Task prompt:
Could you reproduce, word for word, everything below from the line containing "emerges as a" down to the line containing "Screen dimensions: 1920x925", with both of those lines included and no others?

Records for the task:
- - - - -

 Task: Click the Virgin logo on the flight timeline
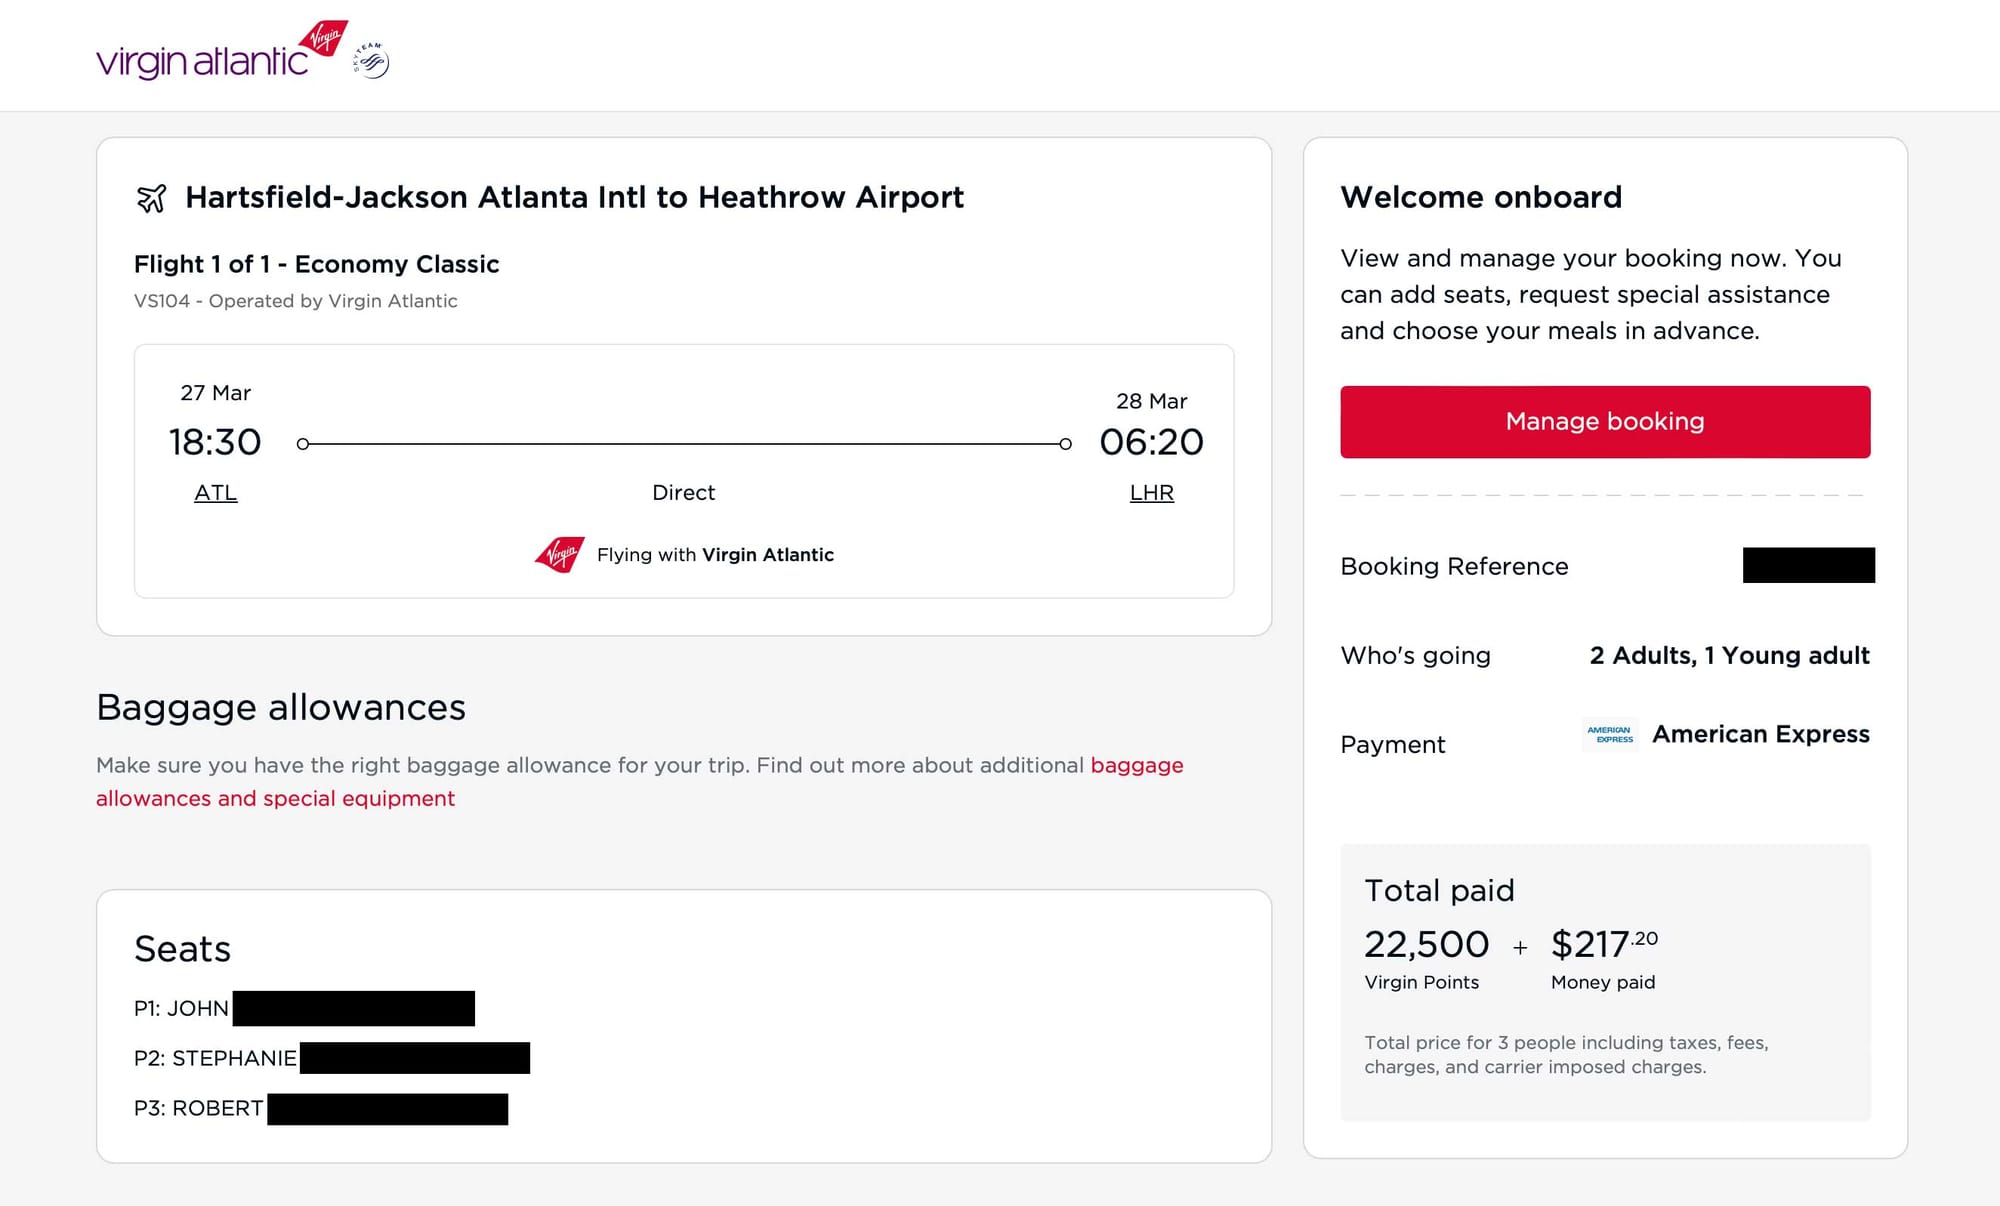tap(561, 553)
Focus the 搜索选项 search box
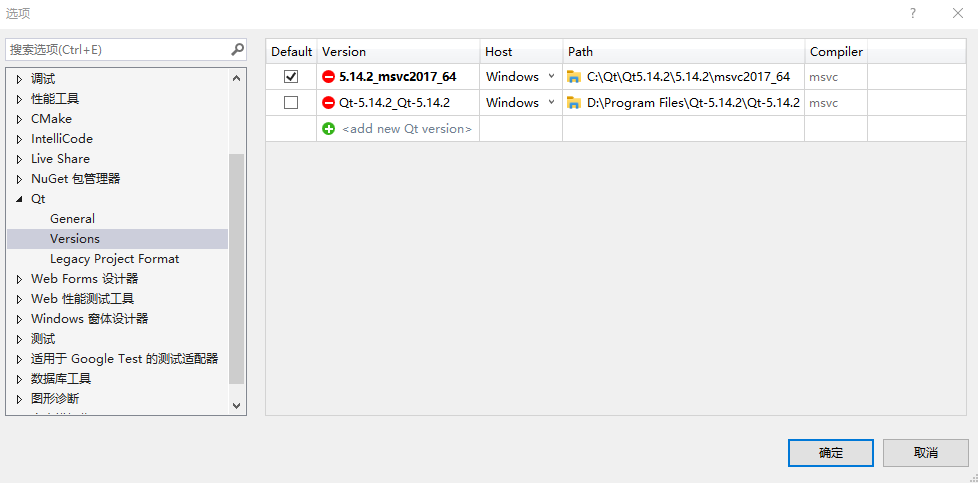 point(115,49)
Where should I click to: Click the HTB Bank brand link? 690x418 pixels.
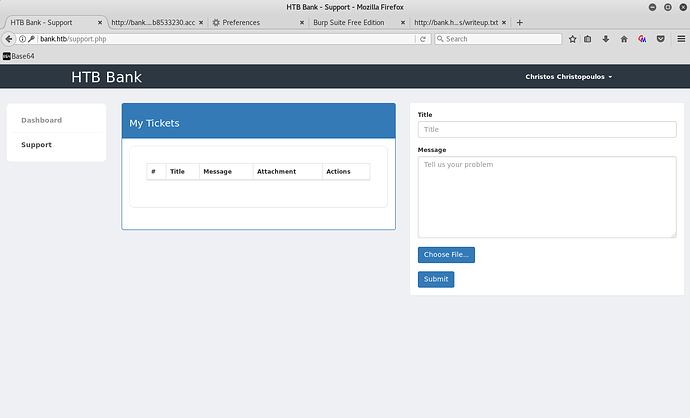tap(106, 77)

- - - - -

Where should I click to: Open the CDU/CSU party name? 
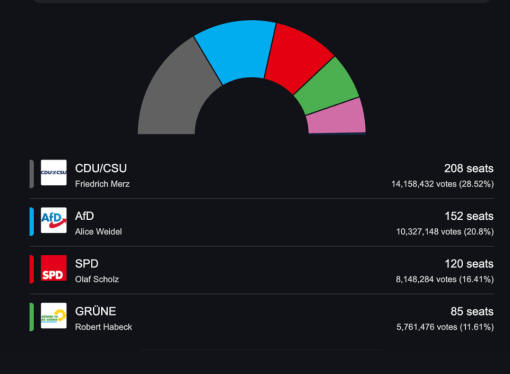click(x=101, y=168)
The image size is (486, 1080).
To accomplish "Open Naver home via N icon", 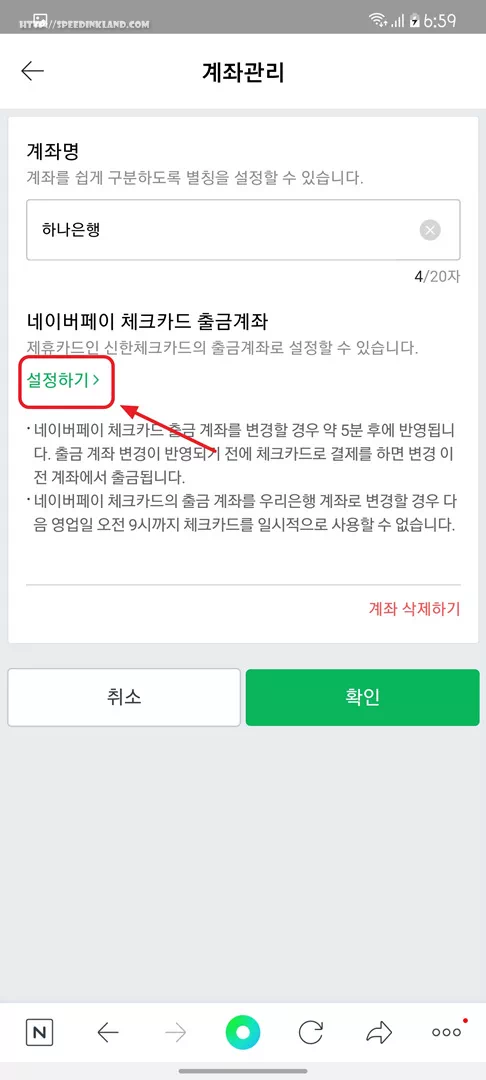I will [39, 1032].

- - - - -

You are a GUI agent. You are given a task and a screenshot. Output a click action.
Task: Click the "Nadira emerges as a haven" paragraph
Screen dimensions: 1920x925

- - - - -

Your solution:
Task: Click the "Nadira emerges as a haven" paragraph
Screen dimensions: 1920x925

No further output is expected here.